On Aug. 25, 2009, the FCC released a Public Notice, seeking comment on Level 3’s Petition. Comments are due on Sept. 24, 2009, and reply comments will be due on Oct. 15, 2009.

Level 3 argues that the lump-sum annual rents charged by the NYSTA are unreasonable because the rents do not even comply with NYSTA’s own rate schedule, and range from 180 to 725 times more than the prevailing rates. Level 3 also argues that the rents charged by NYSTA are discriminatory because NYSTA charges other entities annual rents according to its scheduled rates, which are consistent with prevailing rates.

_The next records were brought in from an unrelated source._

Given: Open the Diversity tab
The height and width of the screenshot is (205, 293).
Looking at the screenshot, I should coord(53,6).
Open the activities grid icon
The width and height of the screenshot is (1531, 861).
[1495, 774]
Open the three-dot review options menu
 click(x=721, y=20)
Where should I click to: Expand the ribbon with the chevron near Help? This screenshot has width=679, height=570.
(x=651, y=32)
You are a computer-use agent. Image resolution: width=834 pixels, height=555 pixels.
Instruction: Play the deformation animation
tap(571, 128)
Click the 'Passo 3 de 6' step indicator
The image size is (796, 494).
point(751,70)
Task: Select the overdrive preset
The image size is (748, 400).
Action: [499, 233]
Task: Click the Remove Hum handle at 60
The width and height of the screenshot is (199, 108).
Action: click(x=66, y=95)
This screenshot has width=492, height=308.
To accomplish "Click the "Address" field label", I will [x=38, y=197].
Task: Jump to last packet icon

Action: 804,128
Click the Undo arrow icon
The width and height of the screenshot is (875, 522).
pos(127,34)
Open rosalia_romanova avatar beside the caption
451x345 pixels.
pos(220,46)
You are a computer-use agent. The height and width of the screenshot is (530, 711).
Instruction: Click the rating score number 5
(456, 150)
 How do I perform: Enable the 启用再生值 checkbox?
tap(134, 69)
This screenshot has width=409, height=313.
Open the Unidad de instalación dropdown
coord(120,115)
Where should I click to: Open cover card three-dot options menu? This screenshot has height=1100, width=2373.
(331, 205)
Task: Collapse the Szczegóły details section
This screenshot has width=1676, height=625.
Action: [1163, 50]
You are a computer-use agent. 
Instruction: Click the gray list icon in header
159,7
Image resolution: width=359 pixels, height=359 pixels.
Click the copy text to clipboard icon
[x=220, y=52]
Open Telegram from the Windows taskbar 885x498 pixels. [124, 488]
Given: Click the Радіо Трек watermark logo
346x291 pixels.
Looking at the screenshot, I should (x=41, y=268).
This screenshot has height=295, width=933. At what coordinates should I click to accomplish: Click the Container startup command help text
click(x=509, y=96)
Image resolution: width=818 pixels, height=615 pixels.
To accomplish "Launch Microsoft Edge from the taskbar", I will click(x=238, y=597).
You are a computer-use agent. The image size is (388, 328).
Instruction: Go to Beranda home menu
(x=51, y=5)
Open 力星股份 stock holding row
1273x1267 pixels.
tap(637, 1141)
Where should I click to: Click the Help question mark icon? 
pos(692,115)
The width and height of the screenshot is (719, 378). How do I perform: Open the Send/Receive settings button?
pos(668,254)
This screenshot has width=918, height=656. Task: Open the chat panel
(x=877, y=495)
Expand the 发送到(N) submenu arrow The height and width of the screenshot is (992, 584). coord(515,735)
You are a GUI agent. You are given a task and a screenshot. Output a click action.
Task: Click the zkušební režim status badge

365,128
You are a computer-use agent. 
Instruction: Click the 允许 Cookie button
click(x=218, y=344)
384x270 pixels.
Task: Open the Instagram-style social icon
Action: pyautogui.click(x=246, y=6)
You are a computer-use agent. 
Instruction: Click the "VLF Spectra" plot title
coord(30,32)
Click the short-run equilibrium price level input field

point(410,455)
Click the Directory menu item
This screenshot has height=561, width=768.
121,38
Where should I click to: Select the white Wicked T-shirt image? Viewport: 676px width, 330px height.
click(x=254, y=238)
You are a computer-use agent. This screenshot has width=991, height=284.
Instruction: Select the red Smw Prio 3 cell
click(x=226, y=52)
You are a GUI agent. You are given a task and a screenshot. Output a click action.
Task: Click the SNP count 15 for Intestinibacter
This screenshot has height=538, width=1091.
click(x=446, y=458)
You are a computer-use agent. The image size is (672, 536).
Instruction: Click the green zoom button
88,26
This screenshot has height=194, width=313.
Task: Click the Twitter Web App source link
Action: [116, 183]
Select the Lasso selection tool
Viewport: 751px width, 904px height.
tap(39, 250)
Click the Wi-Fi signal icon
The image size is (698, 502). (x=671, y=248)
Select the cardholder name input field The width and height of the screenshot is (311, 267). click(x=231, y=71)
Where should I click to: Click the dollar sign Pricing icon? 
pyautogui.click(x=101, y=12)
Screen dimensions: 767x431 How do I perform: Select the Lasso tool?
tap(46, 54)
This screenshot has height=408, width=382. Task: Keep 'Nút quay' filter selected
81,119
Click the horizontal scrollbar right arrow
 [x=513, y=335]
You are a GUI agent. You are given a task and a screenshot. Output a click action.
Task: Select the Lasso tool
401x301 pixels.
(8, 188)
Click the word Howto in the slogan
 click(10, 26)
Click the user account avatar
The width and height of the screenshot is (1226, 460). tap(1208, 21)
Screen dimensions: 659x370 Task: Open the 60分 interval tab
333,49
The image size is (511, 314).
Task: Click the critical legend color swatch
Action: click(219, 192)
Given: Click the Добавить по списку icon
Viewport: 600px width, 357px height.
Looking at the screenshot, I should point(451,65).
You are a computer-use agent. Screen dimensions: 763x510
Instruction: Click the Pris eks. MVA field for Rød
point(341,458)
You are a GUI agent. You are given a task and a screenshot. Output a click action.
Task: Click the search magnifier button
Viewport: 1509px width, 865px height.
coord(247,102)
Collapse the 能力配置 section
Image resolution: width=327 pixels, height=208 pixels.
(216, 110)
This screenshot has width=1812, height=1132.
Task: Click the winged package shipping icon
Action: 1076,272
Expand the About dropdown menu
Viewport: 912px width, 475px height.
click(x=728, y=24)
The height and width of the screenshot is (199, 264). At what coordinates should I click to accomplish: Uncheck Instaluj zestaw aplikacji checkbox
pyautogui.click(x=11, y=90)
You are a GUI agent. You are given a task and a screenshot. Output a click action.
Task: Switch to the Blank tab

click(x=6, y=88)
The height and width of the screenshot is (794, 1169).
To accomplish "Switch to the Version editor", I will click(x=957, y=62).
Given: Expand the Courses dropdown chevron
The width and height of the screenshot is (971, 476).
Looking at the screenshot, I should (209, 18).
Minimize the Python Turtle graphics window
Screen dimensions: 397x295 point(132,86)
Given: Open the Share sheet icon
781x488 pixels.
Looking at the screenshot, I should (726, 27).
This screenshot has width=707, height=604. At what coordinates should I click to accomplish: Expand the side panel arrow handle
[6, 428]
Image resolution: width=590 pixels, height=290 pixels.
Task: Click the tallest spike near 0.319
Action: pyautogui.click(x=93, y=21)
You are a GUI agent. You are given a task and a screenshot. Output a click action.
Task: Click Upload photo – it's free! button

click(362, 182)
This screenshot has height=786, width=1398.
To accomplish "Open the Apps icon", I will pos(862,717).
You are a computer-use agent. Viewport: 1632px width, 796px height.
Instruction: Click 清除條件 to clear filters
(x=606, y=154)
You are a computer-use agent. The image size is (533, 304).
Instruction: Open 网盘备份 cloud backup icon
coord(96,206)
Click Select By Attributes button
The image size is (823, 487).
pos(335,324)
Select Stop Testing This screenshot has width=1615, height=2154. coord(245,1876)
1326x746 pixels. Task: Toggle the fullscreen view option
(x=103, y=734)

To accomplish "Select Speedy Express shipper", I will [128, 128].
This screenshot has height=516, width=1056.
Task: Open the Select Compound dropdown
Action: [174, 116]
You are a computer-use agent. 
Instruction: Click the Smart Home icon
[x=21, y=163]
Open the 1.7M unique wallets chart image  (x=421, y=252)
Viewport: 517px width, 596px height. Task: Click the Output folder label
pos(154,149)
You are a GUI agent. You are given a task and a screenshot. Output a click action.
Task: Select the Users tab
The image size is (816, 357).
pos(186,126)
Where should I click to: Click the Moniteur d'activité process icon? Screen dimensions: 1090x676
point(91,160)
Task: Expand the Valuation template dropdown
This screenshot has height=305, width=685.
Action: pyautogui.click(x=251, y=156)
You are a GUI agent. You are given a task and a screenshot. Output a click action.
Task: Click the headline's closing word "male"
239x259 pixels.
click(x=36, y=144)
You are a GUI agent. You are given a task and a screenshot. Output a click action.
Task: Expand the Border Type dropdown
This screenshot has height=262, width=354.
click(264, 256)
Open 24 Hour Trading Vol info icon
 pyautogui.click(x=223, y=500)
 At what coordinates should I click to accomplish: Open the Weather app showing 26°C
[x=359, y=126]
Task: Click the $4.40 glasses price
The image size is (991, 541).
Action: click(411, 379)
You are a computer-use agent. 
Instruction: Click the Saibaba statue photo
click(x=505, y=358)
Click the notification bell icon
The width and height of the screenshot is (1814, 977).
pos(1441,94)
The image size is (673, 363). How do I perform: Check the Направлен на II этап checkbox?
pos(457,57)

As a result of the unreasonable and discriminatory rates charged by NYSTA, Level 3 argues that it has been effectively prohibited from deploying the infrastructure necessary to provide telecommunications services to small- and medium-sized communities along the Thruway. Level 3 argues that this effective prohibition “directly undermine[s] the middle-mile broadband deployment that the federal stimulus package plan seeks to encourage” because, even with federal stimulus support, NYSTA’s exorbitant rates make such a capital infrastructure investment uneconomical. Such effective prohibition is in violation of Section 253 of the federal Communications Act, and Level 3 therefore urges the FCC to preempt NYSTA’s rent provisions.

The issues presented in this proceeding are important for telecommunications providers, as the FCC has not previously addressed the limits on state or local right-of-way fees under Section 253. Thus, the FCC’s resolution of Level 3’s Petition could provide important guidance as to standards for the rates that cities can charge telecommunications providers.